The Commando raid in an attempt to assassinate Erwin Rommel at his HQ in Sidi Rafa, Libya in November 1941, was called Operation Flipper. It resulted in a failure.
British Prime Minister Winston Churchill was never one to shy away from thinking big. When he saw the plans for General Claude Auchinlek’s offensive, Operation Crusader, he looked beyond its stated goals of lifting the siege of Tobruk and eliminating the Axis threat to Egypt—way beyond. He envisioned it as being a potential victory to rank with Blenheim and Waterloo; one in which the British Eighth Army would destroy the Axis forces threatening Egypt, relieve Tobruk, continue west and eject the Axis from North Africa. Then the British Army of the Nile would march east and north through the Levant to the Iranian border. But Auchinlek was grounded enough to know that if he were to have any sort of shot at victory, he had to eliminate the general who had so brilliantly led the Axis troops to the Egyptian border, Lieutenant General Erwin Rommel.
If Rommel could be assassinated, the resultant chaos in the Axis command would give the Eighth Army its best chance of success. To that end Auchinlek authorized Operation Flipper.
Operation Flipper
Operation Flipper originally had four goals:
- Kill Rommel at his headquarters in Sidi Rafa
- destroy the nearby Italian headquarters and its communications network
- sabotage the Italian Intelligence Office in Appolonia and the communications network between Faidia and Lamdula
- conduct general sabotage actions elsewhere in the Axis forces’ rear.
Leading the mission was Colonel Robert Laycock. His second in command was Lieutenant Colonel Geoffrey Keyes, the son of Admiral Roger Keyes the first director of Combined Operations and who would be responsible for the attack on Rommel. On November 10, 1941, Laycock’s force of six officers and 53 men boarded the submarines Torbay and Talisman and left Alexandria harbor for Beda Littoria, Cyrenaica. They arrived at their landing site on the evening of November 14. Waiting for them on the beach was guide Captain Jock Haselden and his team who had been parachuted there earlier.

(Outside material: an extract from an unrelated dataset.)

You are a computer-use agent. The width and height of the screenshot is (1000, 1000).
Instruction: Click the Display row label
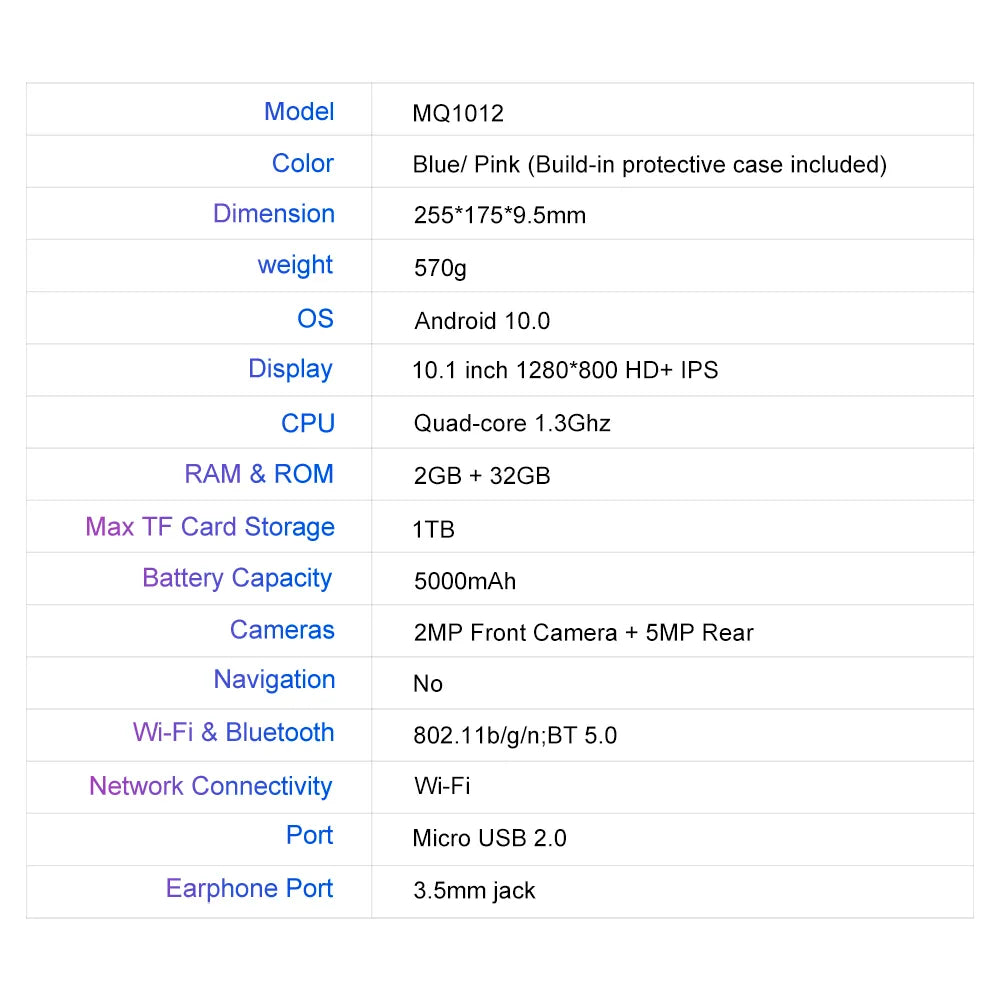click(x=290, y=369)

Keyes got himself and all his men ashore. But as Layton and his men prepared to disembark, a squall struck. Heavy seas drove Talisman aground and only Layton and seven men reached the beach.
With the force cut in half, the plan was drastically modified. Now it would be a two-part assault; Keyes attacking Rommel’s HQ and Lt. Roy Cooke leading the attack on the Italian headquarters. Layton and a small force would defend the force’s escape route. On the evening of November 15, Keyes, Cooke, and their men headed inland, dogged by constant rain. Despite the weather, the groups managed to reach their respective launch positions the evening of November 17.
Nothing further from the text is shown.